EXTRACTED INFORMATION:

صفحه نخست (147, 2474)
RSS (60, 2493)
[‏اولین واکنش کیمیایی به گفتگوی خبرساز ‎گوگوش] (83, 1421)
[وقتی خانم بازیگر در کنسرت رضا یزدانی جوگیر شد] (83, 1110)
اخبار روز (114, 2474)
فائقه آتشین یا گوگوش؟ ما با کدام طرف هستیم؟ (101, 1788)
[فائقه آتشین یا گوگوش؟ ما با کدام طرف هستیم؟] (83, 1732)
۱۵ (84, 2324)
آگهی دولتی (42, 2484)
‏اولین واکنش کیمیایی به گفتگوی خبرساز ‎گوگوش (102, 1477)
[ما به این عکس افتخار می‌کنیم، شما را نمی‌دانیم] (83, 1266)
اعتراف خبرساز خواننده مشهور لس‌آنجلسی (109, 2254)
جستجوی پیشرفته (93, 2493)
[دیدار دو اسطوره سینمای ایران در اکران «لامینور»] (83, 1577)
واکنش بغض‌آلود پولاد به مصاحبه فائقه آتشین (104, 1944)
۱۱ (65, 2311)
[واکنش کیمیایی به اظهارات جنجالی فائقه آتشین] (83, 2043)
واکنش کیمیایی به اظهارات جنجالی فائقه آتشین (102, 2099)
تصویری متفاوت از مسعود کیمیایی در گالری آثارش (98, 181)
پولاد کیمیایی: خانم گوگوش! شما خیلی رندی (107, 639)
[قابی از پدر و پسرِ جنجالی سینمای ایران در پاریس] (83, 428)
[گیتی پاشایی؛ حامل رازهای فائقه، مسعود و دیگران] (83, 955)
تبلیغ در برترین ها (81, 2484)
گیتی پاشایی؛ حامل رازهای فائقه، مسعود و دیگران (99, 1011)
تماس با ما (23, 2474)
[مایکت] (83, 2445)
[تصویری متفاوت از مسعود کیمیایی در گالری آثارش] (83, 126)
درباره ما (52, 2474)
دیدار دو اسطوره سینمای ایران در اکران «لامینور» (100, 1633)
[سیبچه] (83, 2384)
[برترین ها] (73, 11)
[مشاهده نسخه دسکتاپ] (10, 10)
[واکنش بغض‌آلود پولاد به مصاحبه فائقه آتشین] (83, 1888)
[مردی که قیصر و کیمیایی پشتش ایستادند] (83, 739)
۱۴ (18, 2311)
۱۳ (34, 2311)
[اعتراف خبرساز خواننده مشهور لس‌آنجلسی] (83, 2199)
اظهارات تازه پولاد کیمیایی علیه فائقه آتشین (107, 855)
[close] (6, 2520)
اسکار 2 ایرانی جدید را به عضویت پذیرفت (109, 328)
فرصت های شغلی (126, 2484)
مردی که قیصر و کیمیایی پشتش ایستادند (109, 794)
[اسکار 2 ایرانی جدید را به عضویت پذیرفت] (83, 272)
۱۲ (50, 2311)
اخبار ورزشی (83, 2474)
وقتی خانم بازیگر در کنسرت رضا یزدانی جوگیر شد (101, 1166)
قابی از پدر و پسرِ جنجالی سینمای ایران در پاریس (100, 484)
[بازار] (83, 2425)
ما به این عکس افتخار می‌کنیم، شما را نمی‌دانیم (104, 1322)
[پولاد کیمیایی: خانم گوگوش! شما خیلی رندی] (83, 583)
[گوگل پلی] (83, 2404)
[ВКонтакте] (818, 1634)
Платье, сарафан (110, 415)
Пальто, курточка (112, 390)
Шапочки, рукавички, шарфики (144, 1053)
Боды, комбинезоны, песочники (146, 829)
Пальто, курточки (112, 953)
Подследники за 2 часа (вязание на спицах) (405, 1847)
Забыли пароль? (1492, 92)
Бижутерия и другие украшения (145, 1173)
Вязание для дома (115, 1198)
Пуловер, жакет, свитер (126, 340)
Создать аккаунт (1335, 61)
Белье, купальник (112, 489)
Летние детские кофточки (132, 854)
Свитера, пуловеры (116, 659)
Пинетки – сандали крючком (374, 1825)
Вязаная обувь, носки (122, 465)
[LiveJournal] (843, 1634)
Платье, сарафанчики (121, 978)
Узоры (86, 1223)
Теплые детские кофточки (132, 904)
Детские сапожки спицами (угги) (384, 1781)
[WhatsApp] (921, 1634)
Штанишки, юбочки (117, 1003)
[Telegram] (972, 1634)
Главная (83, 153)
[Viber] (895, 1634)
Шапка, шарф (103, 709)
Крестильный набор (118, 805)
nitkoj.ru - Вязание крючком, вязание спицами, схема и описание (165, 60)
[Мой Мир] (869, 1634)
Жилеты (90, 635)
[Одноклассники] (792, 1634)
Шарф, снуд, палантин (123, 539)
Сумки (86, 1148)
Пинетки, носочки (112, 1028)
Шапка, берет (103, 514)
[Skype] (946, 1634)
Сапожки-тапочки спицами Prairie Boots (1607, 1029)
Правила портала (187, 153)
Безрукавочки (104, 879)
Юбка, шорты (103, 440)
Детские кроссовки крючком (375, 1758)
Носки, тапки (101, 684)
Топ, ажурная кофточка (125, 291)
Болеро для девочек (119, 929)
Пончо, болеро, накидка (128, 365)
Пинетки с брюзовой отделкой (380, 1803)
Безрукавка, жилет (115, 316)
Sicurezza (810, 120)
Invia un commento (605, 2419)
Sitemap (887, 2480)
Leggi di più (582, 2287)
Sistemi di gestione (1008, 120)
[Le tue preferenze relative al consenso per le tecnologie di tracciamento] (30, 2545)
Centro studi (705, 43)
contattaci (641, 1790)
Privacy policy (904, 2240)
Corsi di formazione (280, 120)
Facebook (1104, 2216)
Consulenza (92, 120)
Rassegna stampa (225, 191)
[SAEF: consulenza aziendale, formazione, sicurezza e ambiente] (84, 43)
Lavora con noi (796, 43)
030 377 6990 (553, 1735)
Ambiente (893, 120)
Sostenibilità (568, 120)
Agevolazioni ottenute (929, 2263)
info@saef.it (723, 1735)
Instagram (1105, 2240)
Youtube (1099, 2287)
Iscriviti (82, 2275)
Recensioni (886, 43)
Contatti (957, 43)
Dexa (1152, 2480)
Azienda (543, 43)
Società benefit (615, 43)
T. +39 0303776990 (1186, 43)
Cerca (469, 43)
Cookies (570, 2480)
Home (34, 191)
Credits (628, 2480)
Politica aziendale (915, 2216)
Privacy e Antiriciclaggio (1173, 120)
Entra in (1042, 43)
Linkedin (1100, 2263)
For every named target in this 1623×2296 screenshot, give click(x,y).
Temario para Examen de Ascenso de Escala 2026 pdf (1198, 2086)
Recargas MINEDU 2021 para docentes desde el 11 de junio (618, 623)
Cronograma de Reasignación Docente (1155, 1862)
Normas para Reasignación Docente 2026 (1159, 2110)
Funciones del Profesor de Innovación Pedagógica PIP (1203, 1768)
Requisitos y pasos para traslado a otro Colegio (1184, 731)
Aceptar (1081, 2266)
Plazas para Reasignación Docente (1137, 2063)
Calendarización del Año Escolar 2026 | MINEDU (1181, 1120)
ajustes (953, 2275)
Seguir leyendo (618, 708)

TASK INSTRUCTIONS:
The listing above should be printed again in full, unchanged.

RESULT OF THIS TASK:
صفحه نخست (147, 2474)
RSS (60, 2493)
[‏اولین واکنش کیمیایی به گفتگوی خبرساز ‎گوگوش] (83, 1421)
[وقتی خانم بازیگر در کنسرت رضا یزدانی جوگیر شد] (83, 1110)
اخبار روز (114, 2474)
فائقه آتشین یا گوگوش؟ ما با کدام طرف هستیم؟ (101, 1788)
[فائقه آتشین یا گوگوش؟ ما با کدام طرف هستیم؟] (83, 1732)
۱۵ (84, 2324)
آگهی دولتی (42, 2484)
‏اولین واکنش کیمیایی به گفتگوی خبرساز ‎گوگوش (102, 1477)
[ما به این عکس افتخار می‌کنیم، شما را نمی‌دانیم] (83, 1266)
اعتراف خبرساز خواننده مشهور لس‌آنجلسی (109, 2254)
جستجوی پیشرفته (93, 2493)
[دیدار دو اسطوره سینمای ایران در اکران «لامینور»] (83, 1577)
واکنش بغض‌آلود پولاد به مصاحبه فائقه آتشین (104, 1944)
۱۱ (65, 2311)
[واکنش کیمیایی به اظهارات جنجالی فائقه آتشین] (83, 2043)
واکنش کیمیایی به اظهارات جنجالی فائقه آتشین (102, 2099)
تصویری متفاوت از مسعود کیمیایی در گالری آثارش (98, 181)
پولاد کیمیایی: خانم گوگوش! شما خیلی رندی (107, 639)
[قابی از پدر و پسرِ جنجالی سینمای ایران در پاریس] (83, 428)
[گیتی پاشایی؛ حامل رازهای فائقه، مسعود و دیگران] (83, 955)
تبلیغ در برترین ها (81, 2484)
گیتی پاشایی؛ حامل رازهای فائقه، مسعود و دیگران (99, 1011)
تماس با ما (23, 2474)
[مایکت] (83, 2445)
[تصویری متفاوت از مسعود کیمیایی در گالری آثارش] (83, 126)
درباره ما (52, 2474)
دیدار دو اسطوره سینمای ایران در اکران «لامینور» (100, 1633)
[سیبچه] (83, 2384)
[برترین ها] (73, 11)
[مشاهده نسخه دسکتاپ] (10, 10)
[واکنش بغض‌آلود پولاد به مصاحبه فائقه آتشین] (83, 1888)
[مردی که قیصر و کیمیایی پشتش ایستادند] (83, 739)
۱۴ (18, 2311)
۱۳ (34, 2311)
[اعتراف خبرساز خواننده مشهور لس‌آنجلسی] (83, 2199)
اظهارات تازه پولاد کیمیایی علیه فائقه آتشین (107, 855)
[close] (6, 2520)
اسکار 2 ایرانی جدید را به عضویت پذیرفت (109, 328)
فرصت های شغلی (126, 2484)
مردی که قیصر و کیمیایی پشتش ایستادند (109, 794)
[اسکار 2 ایرانی جدید را به عضویت پذیرفت] (83, 272)
۱۲ (50, 2311)
اخبار ورزشی (83, 2474)
وقتی خانم بازیگر در کنسرت رضا یزدانی جوگیر شد (101, 1166)
قابی از پدر و پسرِ جنجالی سینمای ایران در پاریس (100, 484)
[بازار] (83, 2425)
ما به این عکس افتخار می‌کنیم، شما را نمی‌دانیم (104, 1322)
[پولاد کیمیایی: خانم گوگوش! شما خیلی رندی] (83, 583)
[گوگل پلی] (83, 2404)
[ВКонтакте] (818, 1634)
Платье, сарафан (110, 415)
Пальто, курточка (112, 390)
Шапочки, рукавички, шарфики (144, 1053)
Боды, комбинезоны, песочники (146, 829)
Пальто, курточки (112, 953)
Подследники за 2 часа (вязание на спицах) (405, 1847)
Забыли пароль? (1492, 92)
Бижутерия и другие украшения (145, 1173)
Вязание для дома (115, 1198)
Пуловер, жакет, свитер (126, 340)
Создать аккаунт (1335, 61)
Белье, купальник (112, 489)
Летние детские кофточки (132, 854)
Свитера, пуловеры (116, 659)
Пинетки – сандали крючком (374, 1825)
Вязаная обувь, носки (122, 465)
[LiveJournal] (843, 1634)
Платье, сарафанчики (121, 978)
Узоры (86, 1223)
Теплые детские кофточки (132, 904)
Детские сапожки спицами (угги) (384, 1781)
[WhatsApp] (921, 1634)
Штанишки, юбочки (117, 1003)
[Telegram] (972, 1634)
Главная (83, 153)
[Viber] (895, 1634)
Шапка, шарф (103, 709)
Крестильный набор (118, 805)
nitkoj.ru - Вязание крючком, вязание спицами, схема и описание (165, 60)
[Мой Мир] (869, 1634)
Жилеты (90, 635)
[Одноклассники] (792, 1634)
Шарф, снуд, палантин (123, 539)
Сумки (86, 1148)
Пинетки, носочки (112, 1028)
Шапка, берет (103, 514)
[Skype] (946, 1634)
Сапожки-тапочки спицами Prairie Boots (1607, 1029)
Правила портала (187, 153)
Безрукавочки (104, 879)
Юбка, шорты (103, 440)
Детские кроссовки крючком (375, 1758)
Носки, тапки (101, 684)
Топ, ажурная кофточка (125, 291)
Болеро для девочек (119, 929)
Пончо, болеро, накидка (128, 365)
Пинетки с брюзовой отделкой (380, 1803)
Безрукавка, жилет (115, 316)
Sicurezza (810, 120)
Invia un commento (605, 2419)
Sitemap (887, 2480)
Leggi di più (582, 2287)
Sistemi di gestione (1008, 120)
[Le tue preferenze relative al consenso per le tecnologie di tracciamento] (30, 2545)
Centro studi (705, 43)
contattaci (641, 1790)
Privacy policy (904, 2240)
Corsi di formazione (280, 120)
Facebook (1104, 2216)
Consulenza (92, 120)
Rassegna stampa (225, 191)
[SAEF: consulenza aziendale, formazione, sicurezza e ambiente] (84, 43)
Lavora con noi (796, 43)
030 377 6990 (553, 1735)
Ambiente (893, 120)
Sostenibilità (568, 120)
Agevolazioni ottenute (929, 2263)
info@saef.it (723, 1735)
Instagram (1105, 2240)
Youtube (1099, 2287)
Iscriviti (82, 2275)
Recensioni (886, 43)
Contatti (957, 43)
Dexa (1152, 2480)
Azienda (543, 43)
Società benefit (615, 43)
T. +39 0303776990 (1186, 43)
Cerca (469, 43)
Cookies (570, 2480)
Home (34, 191)
Credits (628, 2480)
Politica aziendale (915, 2216)
Privacy e Antiriciclaggio (1173, 120)
Entra in (1042, 43)
Linkedin (1100, 2263)
For every named target in this 1623×2296 screenshot, give click(x,y).
Temario para Examen de Ascenso de Escala 2026 pdf (1198, 2086)
Recargas MINEDU 2021 para docentes desde el 11 de junio (618, 623)
Cronograma de Reasignación Docente (1155, 1862)
Normas para Reasignación Docente 2026 (1159, 2110)
Funciones del Profesor de Innovación Pedagógica PIP (1203, 1768)
Requisitos y pasos para traslado a otro Colegio (1184, 731)
Aceptar (1081, 2266)
Plazas para Reasignación Docente (1137, 2063)
Calendarización del Año Escolar 2026 | MINEDU (1181, 1120)
ajustes (953, 2275)
Seguir leyendo (618, 708)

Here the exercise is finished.